"Amo-te tanto que até..."
Ontem li o cronista David Coimbra falar sobre a Feira do Livro de Porto Alegre, das vezes que lá autografou e de quando via pela praça o poeta Mário Quintana junto com a superhiperultramegagiga linda atriz e poeta Bruna Lombardi, pelo final dos anos 1970. No mesmo jornal vi que no dia completavam-se 120 anos de nascimento da também poeta Cecília Meirelles. O fato é que Quintana, em seu quarto no Hotel Majestic (foto acima), onde residia, pendurara o retrato de três mulheres na parede: Marlene Dietrich, Bruna Lombardi e Cecília Meireles. Como uma coisa sempre leva a outra, a coincidência me fez escrever sobre Cecília, a partir de Quintana, hoje.

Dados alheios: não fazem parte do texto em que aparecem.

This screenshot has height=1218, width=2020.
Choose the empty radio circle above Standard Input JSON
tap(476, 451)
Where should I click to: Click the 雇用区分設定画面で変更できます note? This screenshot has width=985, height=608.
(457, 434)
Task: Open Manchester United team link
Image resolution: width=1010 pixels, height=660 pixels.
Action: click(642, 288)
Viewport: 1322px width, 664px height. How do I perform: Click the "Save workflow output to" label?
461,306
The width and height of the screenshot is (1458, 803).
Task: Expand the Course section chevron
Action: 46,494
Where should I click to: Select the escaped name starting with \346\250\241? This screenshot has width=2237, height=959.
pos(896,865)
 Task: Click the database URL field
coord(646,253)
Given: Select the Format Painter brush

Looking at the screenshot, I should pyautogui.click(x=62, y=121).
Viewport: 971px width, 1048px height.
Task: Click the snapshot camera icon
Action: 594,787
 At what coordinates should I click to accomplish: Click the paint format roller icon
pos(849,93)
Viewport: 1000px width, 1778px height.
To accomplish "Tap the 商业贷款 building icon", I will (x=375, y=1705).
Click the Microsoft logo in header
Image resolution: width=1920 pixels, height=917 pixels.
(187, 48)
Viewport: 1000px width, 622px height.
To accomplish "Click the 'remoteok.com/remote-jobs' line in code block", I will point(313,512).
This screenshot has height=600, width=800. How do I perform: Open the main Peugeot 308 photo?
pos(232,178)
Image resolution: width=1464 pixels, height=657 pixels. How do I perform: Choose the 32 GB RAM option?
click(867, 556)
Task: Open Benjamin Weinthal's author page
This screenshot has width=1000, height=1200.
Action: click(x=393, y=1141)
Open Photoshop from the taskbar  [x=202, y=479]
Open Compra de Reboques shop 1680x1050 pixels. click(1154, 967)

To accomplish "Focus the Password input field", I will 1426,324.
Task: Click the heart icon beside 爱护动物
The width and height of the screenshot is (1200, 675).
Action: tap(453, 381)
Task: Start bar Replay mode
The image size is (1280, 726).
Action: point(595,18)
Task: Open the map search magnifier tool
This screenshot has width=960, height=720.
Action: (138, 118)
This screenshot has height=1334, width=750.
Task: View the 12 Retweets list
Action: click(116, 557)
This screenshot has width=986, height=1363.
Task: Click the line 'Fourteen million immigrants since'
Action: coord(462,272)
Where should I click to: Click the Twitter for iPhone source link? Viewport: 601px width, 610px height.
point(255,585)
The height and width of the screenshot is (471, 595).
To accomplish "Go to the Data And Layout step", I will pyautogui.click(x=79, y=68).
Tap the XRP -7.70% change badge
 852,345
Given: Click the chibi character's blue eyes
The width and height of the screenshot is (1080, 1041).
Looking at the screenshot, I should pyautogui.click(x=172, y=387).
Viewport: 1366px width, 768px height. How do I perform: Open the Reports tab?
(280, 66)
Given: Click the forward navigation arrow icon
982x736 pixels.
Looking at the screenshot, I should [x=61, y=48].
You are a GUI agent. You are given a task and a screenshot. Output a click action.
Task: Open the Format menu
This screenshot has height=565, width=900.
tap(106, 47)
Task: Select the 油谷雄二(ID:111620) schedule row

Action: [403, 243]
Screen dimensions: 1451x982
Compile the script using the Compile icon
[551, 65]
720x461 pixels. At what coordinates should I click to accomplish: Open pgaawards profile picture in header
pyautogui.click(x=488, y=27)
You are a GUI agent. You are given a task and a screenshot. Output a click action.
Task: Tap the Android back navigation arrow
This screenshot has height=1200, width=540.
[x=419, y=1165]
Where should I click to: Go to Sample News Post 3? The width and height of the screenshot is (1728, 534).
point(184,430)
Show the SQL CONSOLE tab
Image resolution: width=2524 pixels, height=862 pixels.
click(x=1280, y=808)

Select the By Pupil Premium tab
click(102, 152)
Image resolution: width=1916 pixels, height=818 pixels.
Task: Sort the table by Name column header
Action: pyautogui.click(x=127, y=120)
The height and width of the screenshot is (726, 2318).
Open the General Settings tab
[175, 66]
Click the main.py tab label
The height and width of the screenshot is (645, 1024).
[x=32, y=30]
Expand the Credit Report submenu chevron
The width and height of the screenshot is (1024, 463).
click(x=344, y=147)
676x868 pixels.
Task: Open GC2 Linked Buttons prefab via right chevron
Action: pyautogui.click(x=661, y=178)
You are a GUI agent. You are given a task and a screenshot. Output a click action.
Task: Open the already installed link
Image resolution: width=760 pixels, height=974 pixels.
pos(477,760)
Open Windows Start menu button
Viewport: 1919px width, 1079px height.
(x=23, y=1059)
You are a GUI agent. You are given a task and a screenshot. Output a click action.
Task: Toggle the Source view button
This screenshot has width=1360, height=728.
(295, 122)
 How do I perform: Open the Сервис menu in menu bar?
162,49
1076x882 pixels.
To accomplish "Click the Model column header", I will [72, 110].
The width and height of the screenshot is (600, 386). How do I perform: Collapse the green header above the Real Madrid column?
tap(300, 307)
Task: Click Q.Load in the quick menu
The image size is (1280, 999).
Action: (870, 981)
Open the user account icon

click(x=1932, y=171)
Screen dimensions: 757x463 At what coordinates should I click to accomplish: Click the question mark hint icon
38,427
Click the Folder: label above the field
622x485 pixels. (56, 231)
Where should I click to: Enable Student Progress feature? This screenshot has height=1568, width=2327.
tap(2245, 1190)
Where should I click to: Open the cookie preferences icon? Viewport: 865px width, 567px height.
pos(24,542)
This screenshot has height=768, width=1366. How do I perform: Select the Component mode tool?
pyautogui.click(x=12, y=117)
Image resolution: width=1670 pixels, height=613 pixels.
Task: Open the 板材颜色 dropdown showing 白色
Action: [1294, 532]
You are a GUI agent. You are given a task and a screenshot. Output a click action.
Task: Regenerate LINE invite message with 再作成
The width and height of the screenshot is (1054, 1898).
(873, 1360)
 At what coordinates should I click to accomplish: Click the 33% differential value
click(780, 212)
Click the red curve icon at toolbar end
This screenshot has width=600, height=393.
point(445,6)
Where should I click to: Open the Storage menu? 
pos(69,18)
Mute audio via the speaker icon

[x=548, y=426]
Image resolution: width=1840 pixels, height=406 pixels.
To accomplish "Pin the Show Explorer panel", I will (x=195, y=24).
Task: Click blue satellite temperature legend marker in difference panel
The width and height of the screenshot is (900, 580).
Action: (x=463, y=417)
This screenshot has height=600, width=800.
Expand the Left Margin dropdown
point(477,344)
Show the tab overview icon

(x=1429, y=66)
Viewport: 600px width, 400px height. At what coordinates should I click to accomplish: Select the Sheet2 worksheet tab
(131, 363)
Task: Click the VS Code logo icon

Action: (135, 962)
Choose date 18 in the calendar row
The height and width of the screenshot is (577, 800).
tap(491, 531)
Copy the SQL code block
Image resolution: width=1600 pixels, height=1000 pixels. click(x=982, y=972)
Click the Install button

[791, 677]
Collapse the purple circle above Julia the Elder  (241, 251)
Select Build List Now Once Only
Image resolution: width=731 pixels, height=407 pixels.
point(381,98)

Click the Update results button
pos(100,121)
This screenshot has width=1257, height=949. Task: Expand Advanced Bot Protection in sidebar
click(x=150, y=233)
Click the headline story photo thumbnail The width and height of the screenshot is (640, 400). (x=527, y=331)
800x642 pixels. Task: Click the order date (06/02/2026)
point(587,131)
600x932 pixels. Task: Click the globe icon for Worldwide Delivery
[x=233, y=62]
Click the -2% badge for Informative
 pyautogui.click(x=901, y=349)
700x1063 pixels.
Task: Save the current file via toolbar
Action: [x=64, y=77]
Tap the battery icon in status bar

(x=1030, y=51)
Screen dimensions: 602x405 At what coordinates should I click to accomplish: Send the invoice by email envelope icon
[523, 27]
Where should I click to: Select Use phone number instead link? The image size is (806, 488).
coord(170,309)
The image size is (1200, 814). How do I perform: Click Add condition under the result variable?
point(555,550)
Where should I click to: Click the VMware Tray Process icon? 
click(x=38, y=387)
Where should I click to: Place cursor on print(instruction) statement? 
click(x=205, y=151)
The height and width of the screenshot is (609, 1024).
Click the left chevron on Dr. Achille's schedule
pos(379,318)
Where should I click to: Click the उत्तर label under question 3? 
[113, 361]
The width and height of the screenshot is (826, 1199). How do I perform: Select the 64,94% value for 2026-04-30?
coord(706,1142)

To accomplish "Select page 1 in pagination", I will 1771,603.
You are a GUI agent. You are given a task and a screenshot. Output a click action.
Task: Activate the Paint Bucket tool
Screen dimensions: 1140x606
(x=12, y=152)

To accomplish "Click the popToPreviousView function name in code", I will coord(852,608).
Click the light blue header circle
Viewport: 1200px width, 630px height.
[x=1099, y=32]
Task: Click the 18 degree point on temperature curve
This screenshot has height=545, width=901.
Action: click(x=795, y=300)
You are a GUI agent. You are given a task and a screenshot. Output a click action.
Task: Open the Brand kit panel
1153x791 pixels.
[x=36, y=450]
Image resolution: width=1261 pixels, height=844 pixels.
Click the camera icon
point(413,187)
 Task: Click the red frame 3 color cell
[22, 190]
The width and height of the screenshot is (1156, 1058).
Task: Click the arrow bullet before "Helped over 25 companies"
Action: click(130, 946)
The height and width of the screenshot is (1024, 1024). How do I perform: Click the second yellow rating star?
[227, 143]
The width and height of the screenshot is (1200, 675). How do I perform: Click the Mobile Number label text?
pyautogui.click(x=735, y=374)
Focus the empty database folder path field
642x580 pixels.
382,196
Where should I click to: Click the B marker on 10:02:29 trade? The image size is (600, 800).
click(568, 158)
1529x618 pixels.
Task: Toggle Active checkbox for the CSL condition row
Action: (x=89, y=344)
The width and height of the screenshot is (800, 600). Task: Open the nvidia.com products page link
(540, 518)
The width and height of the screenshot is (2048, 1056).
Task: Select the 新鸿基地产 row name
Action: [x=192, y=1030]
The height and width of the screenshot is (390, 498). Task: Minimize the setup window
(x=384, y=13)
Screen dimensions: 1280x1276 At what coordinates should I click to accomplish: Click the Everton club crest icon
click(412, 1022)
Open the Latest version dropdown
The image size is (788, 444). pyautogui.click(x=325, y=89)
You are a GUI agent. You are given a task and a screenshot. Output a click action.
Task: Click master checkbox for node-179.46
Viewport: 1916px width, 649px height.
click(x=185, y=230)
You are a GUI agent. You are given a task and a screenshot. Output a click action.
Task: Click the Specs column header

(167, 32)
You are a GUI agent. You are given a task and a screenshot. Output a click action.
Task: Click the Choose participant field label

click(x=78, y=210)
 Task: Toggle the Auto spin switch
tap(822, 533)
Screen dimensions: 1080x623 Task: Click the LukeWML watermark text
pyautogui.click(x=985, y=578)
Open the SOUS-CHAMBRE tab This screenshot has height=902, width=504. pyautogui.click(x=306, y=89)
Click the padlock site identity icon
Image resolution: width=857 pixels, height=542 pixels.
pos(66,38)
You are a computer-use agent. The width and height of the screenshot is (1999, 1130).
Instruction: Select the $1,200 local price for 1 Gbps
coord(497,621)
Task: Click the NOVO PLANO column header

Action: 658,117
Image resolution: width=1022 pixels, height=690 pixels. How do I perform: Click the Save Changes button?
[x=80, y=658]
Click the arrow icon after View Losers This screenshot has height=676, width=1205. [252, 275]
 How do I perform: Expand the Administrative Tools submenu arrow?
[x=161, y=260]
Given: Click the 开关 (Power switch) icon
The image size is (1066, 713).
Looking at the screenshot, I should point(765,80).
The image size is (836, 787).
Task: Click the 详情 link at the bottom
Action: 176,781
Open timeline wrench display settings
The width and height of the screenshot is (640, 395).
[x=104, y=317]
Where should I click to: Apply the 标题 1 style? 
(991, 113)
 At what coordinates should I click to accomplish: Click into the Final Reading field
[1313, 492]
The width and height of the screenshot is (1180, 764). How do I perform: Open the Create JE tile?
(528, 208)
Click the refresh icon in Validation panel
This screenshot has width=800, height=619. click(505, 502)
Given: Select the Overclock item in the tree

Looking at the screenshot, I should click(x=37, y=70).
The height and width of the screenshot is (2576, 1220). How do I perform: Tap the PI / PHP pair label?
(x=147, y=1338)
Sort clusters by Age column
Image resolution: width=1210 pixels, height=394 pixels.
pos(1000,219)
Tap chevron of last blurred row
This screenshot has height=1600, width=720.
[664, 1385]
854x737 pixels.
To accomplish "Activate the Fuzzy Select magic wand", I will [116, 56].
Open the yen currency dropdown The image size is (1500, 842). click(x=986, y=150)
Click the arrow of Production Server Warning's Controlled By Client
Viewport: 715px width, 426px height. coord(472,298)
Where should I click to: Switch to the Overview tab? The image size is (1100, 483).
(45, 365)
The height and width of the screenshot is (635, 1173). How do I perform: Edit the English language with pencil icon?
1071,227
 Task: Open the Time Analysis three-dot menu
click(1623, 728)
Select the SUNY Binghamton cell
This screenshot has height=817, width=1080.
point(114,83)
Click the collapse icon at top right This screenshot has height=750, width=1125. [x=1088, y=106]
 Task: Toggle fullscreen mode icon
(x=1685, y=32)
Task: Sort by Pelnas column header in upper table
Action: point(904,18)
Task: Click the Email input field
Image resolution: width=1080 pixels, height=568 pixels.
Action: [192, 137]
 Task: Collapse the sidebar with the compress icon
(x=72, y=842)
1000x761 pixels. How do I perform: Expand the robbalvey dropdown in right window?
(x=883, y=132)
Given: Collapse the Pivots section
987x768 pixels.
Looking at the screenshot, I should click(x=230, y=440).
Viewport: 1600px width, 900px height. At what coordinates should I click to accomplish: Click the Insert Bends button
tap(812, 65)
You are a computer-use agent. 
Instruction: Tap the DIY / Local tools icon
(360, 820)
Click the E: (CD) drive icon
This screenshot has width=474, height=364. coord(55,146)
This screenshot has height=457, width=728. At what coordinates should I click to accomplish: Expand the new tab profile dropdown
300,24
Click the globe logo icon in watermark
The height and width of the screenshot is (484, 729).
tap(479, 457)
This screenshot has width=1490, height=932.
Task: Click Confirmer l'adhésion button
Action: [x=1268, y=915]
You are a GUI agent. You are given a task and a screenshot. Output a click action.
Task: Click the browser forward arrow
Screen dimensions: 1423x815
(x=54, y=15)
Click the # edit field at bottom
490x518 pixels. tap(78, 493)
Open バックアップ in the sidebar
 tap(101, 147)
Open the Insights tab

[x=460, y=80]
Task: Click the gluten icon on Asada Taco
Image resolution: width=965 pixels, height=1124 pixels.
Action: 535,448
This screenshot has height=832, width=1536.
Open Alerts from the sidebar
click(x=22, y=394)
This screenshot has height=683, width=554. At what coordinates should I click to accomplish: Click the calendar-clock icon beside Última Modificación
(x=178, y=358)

Na década de 1930, Cecília publicou no jornal carioca Diário de Notícias poemas do iniciante Quintana que, além de grato, muito admirava a poeta, como diria anos mais tarde em entrevista à jornalista Ivete Brandalise na rádio FM Cultura, de Porto Alegre, no dia 2 de janeiro de 1990: "“Eu acho que a Cecília Meireles é a maior poeta brasileira da primeira metade do século, porque para nós outros, para disfarçar um pudor de sentimentalismo, a gente se refugia no humor, e ela nunca. Ela sempre foi poeta puro” (1).
Na mesma entrevista, revelou que a inspiração para o poema "Solau à moda antiga": "Foi a Cecília Meireles, ela era muito bonita, todo mundo era apaixonado por ela, todos nós. Ela era muito minha amiga, foi quem publicou meus sonetos e poemas lá no Rio”. Eis o poema, para quem não conhece:
Senhora, eu vos amo tanto
Que até por vosso marido
Me dá um certo quebranto…
Pois que tem que a gente inclua
No mesmo alastrante amor
Pessoa, animal ou cousa
Que seja lá o que for,
Só porque os banha o esplendor
Daquela a quem se ama tanto?
E, sendo desta maneira,
Não me culpeis, por favor,
Da chama que ardente abrasa,
O nome de vossa rua,
Vossa gente e vossa casa.
E vossa linda macieira
Que ainda ontem deu flor…
Legal, né? Quintana era O cara e Cecília merecia, pois era A mina, dois grandes poetas brasileiros. Há um conhecido poema de Meireles que minha filha, que também escreve poesia, adora e que não poderia faltar nessa pequena crônica em homenagem à poeta. "Motivo" é o seu título, e o poema é uma pérola, realmente:
Eu canto porque o instante existe
e a minha vida está completa.
Não sou alegre nem sou triste:
sou poeta.
Irmão das coisas fugidias,
não sinto gozo nem tormento.
Atravesso noites e dias
no vento.
Se desmorono ou se edifico,
se permaneço ou me desfaço,
— não sei, não sei. Não sei se fico
ou passo.
Sei que canto. E a canção é tudo.
Tem sangue eterno a asa ritmada.
E um dia sei que estarei mudo:
— mais nada.
E, finalizando, para que esse texto não seja uma "crônica dos poetas mortos", deixo um poema de Bruna Lombardi, ainda bela e literariamente ativa aos 63 anos. O texto é do seu primeiro livro, "O perigo do dragão", do tempo a que Coimbra se referiu em sua crônica:
Pacto
entre o teu signo e o meu
existe uma possibilidade
de veneno
umas tintas de vermelho
meu moreno
e se a paixão há de ser provisória
que seja louca e linda
a nossa história
(1) - BRASIL, Lyza. Para Cecília Meireles. Instituto Moreira Sales, 9 nov 2014.